C.E.: Baskin is basically inspired by my dreams, nightmares and favourite horror films (as much as my co-writers’) I am not sure where the idea came from really. One night I was inspired and set down to write a scene where a group of cops in a car are talking and joking, and when they arrive their destination it is only a pitch black alleyway. Without realising, they find themselves in a Twilight Zone-ish atmosphere. The whole feature idea later shaped around this single scene.
In my opinion, in Baskin, hell is part of the human being, of the human life. The dialogues and the attitudes of the cops are as disgusting as the infernal creatures in the macabre building... talk about your representation of hell.
C.E.: Heaven and Hell are on this earth.

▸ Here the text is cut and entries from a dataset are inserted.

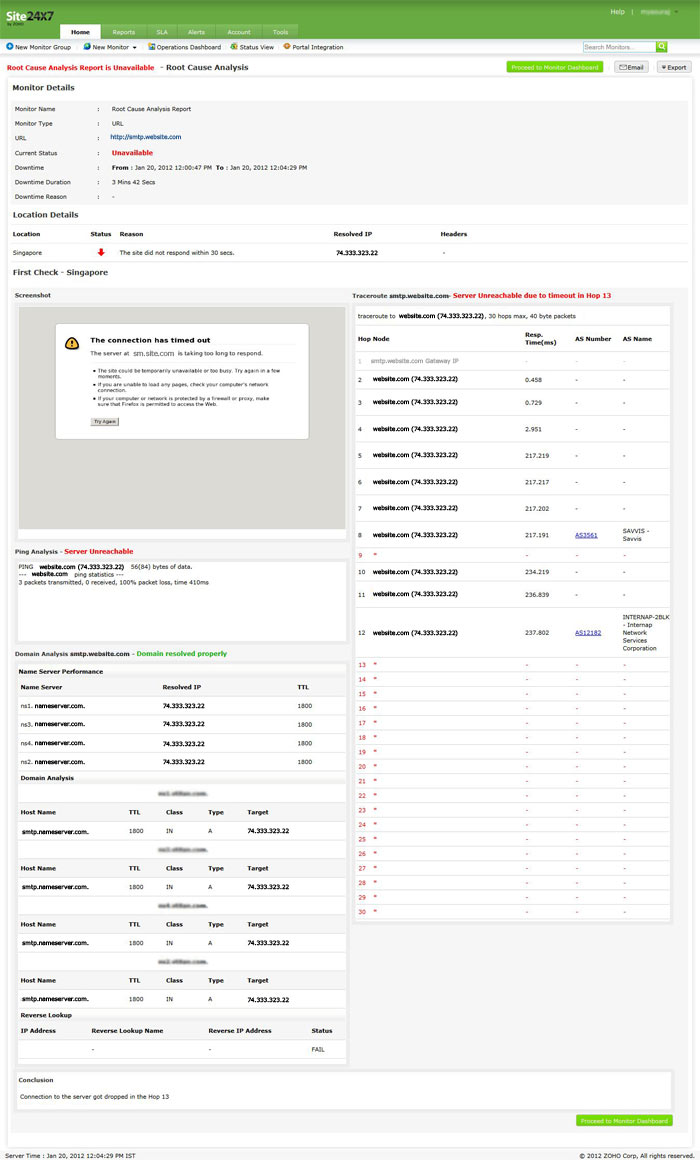Image resolution: width=700 pixels, height=1160 pixels.
Task: Open the AS3561 link in traceroute table
Action: click(586, 535)
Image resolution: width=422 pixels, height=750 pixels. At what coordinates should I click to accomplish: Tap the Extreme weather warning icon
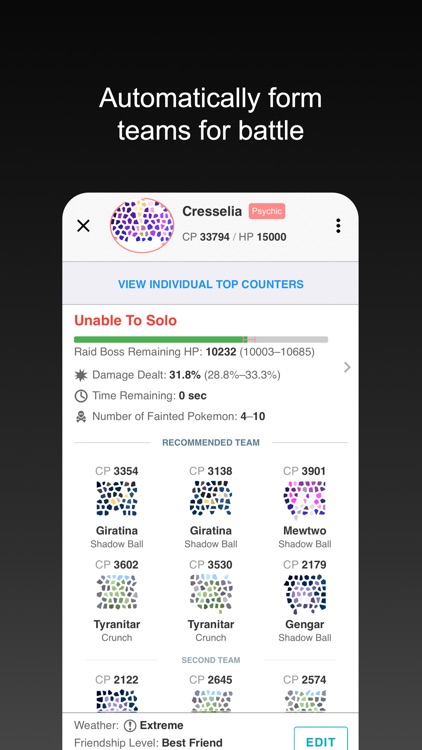tap(130, 726)
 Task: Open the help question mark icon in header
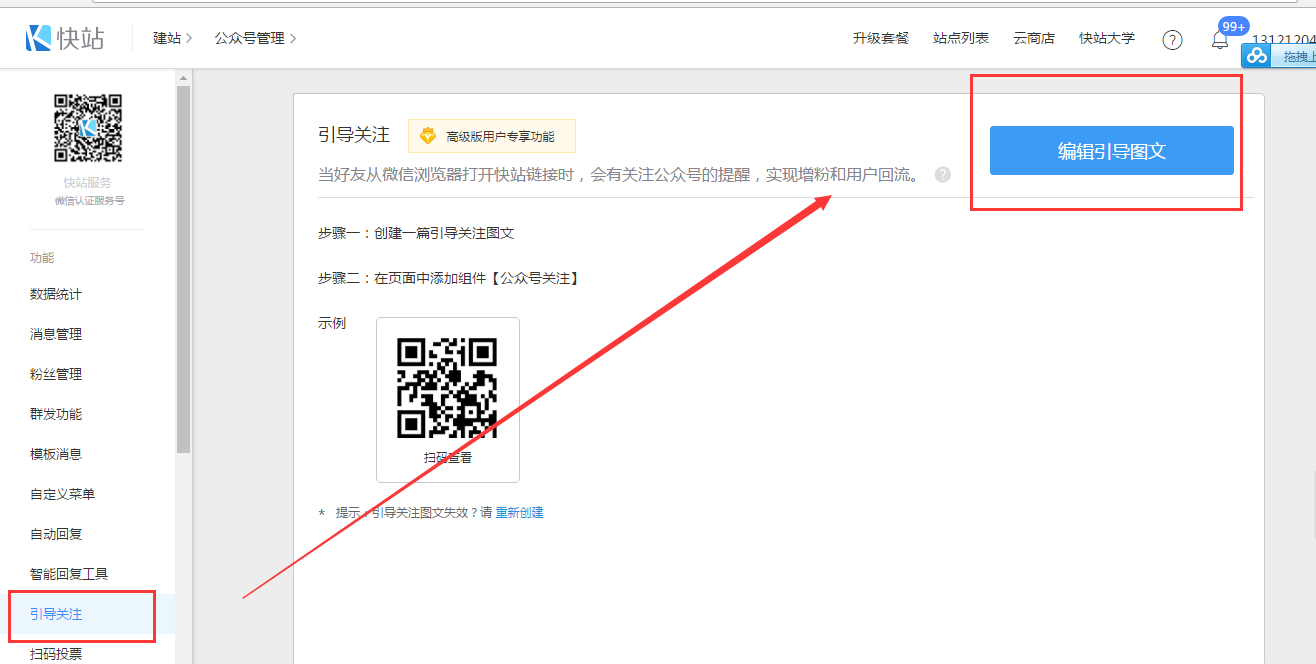pos(1172,39)
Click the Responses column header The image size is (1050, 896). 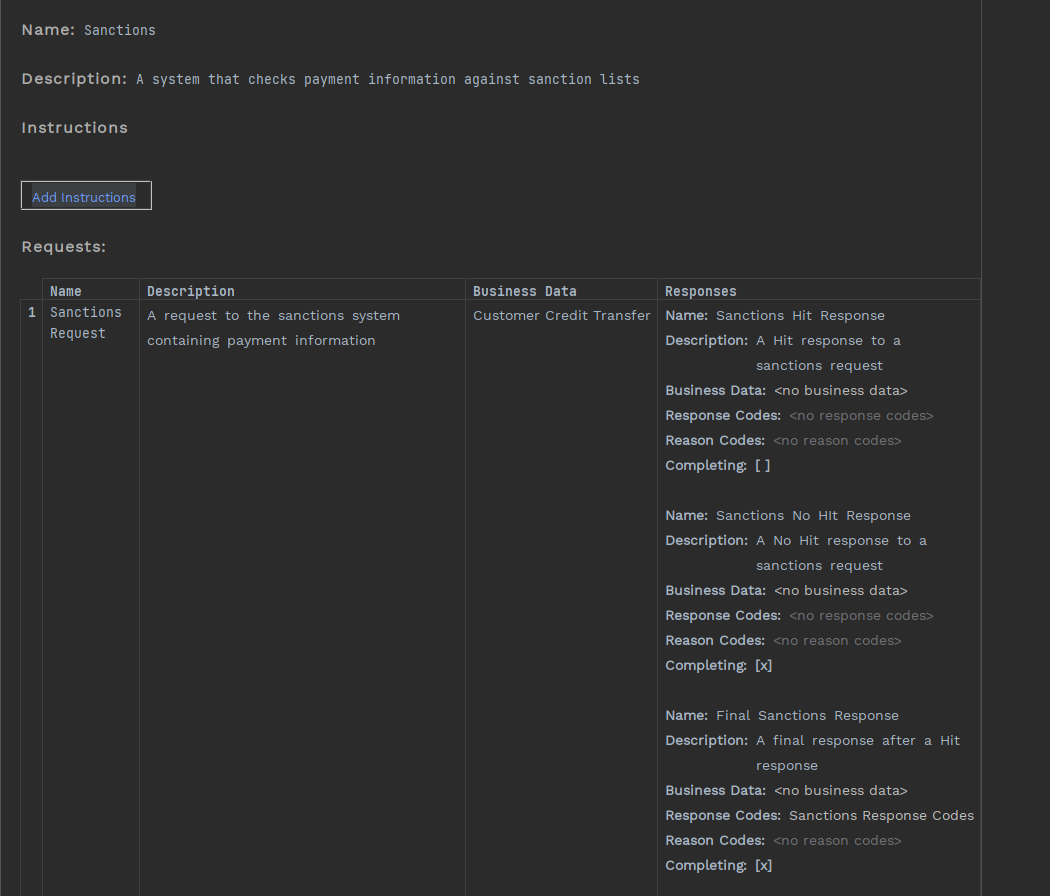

Worse, in our minds. :)
Tell us something about "The Father", the interesting and disturbing character who "takes care" of the damned souls...
C.E.: The Father is based on the idea of this person who has the power to unlock into your mind, and can find your worst fear and crush your soul by using it against you. In time, he changed into this demon, hunting people’s nightmares and luring them to his own pit.
What are your future plans?
C.E.: I have 2 new scripts I’m working on. Also looking into a possible English script.